Skip to content

docs: document DNS Query Log Config replacement cascade upgrade path #269

@scottschreckengaust

Description

@scottschreckengaust

Problem

Stacks deployed before PR #222 (tag-exclusion fix) fail with UPDATE_FAILED on the first deploy after upgrading to a version containing that fix.

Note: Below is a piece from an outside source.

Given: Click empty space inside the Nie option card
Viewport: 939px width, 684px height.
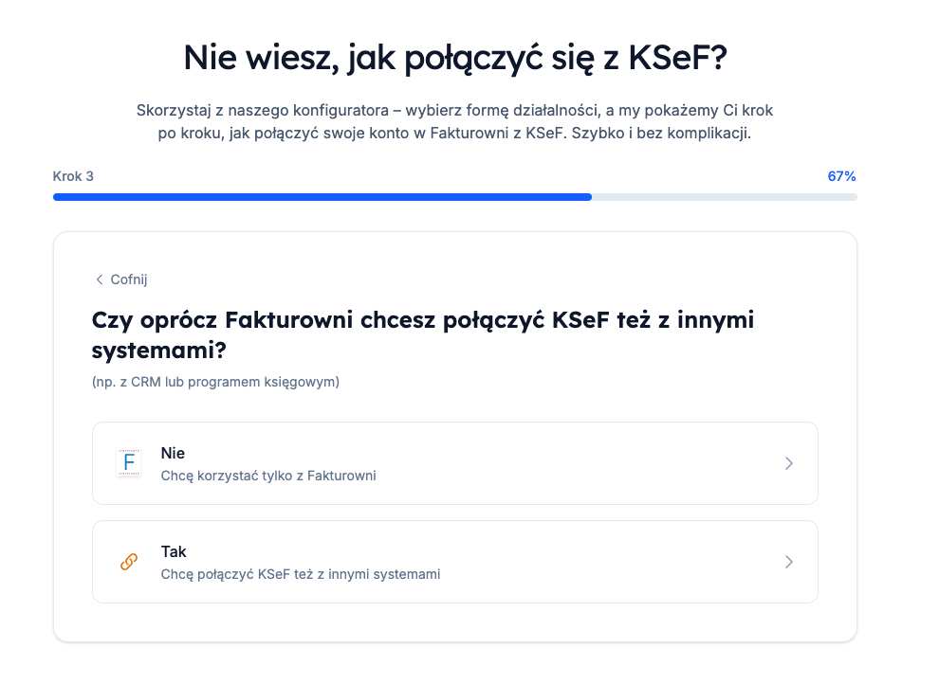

Error: InvalidRequest: Cannot create association — one already exists for this VPC on AWS::Route53Resolver::ResolverQueryLoggingConfigAssociation.

Root cause

CfnResolverQueryLoggingConfig is a create-only CloudFormation resource — ANY property change (including Tags) triggers a full replacement. Pre-fix stacks have github:sha and other tags applied to this resource. Although the new code uses excludeResourceTypes to prevent new tag applications, CloudFormation still generates a diff to remove the now-excluded tags from the existing resource during the update. This triggers the replacement cascade:

  1. Config is replaced → new physical resource ID
  2. Association detects ResolverQueryLogConfigId changed → triggers its own replacement
  3. CloudFormation attempts Create-before-Delete on the Association → Route53 Resolver rejects (one-association-per-VPC constraint) → InvalidRequest

Key insight: CDK's Tags.of(scope).add(..., { excludeResourceTypes }) prevents new tag applications but does NOT suppress tag removal from resources that already have them. The tag removal is still a property change on a create-only resource.

Who is affected

Proposed fix

Add a "Known deployment issues" section to docs/guides/DEPLOYMENT_GUIDE.md documenting two resolution paths.

Where to add

In docs/guides/DEPLOYMENT_GUIDE.md, insert a new ## Known deployment issues section between the existing "For administrators" subsection (line ~162) and the "## Related docs" section (line ~164).

Content to add

## Known deployment issues

### DNS Query Log Config replacement cascade (upgrading from pre-v0.5)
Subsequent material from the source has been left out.